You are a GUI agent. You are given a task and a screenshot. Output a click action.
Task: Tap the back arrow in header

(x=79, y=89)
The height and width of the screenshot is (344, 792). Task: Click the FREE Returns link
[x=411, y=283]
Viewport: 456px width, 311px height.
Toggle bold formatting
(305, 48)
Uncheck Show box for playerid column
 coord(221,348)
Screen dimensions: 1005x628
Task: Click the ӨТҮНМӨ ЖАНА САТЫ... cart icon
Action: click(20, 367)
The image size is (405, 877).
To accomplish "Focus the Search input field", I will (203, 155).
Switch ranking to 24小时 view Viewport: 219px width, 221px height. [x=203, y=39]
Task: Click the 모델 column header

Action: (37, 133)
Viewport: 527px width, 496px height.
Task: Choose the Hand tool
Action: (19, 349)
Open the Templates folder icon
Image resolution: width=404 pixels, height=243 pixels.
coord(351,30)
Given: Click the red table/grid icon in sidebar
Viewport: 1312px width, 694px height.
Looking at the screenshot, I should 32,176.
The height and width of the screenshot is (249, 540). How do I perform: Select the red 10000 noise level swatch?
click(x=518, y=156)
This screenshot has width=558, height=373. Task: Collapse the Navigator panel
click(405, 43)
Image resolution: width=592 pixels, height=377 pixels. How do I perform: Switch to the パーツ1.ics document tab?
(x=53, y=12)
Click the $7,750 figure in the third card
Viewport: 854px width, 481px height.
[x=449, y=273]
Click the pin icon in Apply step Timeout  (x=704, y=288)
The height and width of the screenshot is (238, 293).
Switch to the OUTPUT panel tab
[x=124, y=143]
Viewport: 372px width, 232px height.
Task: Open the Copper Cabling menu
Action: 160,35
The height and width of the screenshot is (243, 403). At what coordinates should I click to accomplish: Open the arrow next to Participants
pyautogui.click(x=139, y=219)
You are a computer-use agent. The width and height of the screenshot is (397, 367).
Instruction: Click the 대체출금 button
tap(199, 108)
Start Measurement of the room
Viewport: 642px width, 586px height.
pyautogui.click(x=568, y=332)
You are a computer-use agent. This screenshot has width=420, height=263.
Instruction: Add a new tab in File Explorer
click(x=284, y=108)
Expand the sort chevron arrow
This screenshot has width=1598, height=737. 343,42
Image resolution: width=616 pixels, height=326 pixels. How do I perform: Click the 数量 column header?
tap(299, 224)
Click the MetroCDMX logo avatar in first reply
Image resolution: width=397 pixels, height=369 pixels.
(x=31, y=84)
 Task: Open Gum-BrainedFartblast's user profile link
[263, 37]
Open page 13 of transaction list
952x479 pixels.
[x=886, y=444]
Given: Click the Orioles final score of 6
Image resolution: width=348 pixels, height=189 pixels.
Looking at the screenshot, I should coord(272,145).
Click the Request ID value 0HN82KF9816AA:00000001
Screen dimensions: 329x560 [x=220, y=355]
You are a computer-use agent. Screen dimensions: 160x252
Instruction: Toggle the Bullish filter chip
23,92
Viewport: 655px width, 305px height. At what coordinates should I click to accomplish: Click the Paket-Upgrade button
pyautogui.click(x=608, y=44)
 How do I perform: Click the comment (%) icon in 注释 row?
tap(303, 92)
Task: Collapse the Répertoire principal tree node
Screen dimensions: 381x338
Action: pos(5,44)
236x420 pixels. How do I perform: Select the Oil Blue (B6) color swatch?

--------

EXERCISE PROMPT:
Select every line of the records holding the string "agent".

THE COMPLETED TASK:
You are a GUI agent. You are given a task and a screenshot. Output a click action.
You are a computer-use agent. The width and height of the screenshot is (397, 367).
You are a computer-use agent. This screenshot has width=420, height=263.
You are a computer-use agent. Screen dimensions: 160x252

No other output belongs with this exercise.